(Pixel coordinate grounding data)

• • • •

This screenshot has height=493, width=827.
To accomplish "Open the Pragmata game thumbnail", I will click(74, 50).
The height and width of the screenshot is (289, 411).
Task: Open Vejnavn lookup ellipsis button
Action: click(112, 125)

• • • •

An exact copy of every entry above is required.

This screenshot has height=493, width=827.
To accomplish "Open the Pragmata game thumbnail", I will click(74, 50).
The height and width of the screenshot is (289, 411).
Task: Open Vejnavn lookup ellipsis button
Action: click(112, 125)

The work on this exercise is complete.